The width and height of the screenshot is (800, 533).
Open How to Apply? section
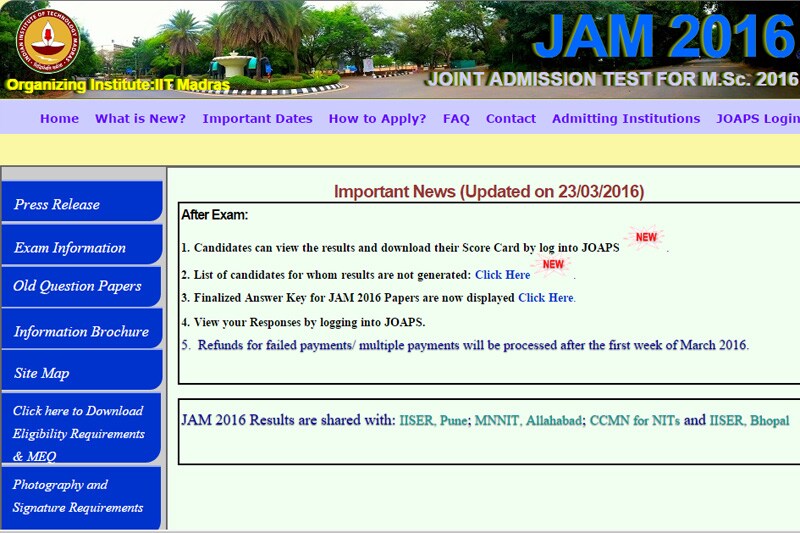[377, 118]
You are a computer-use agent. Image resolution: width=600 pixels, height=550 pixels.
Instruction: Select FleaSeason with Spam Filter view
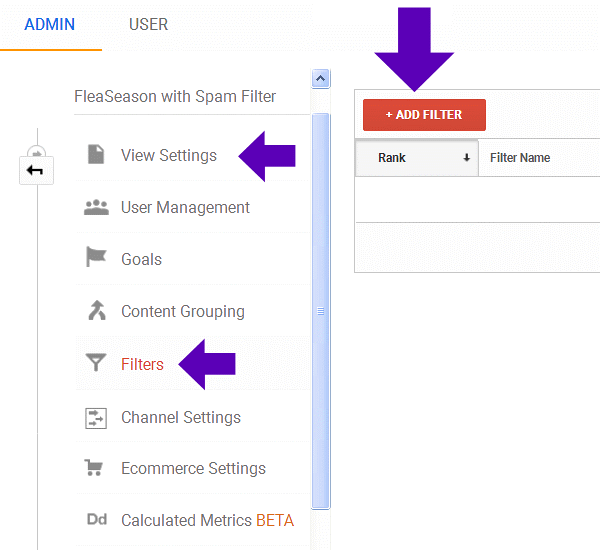pyautogui.click(x=175, y=97)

___

▸ **ACTIVITY**
Give back the material word for word, without images.

▸ **OUTPUT BELOW**
The width and height of the screenshot is (800, 533).
Open How to Apply? section
[377, 118]
You are a computer-use agent. Image resolution: width=600 pixels, height=550 pixels.
Instruction: Select FleaSeason with Spam Filter view
pyautogui.click(x=175, y=97)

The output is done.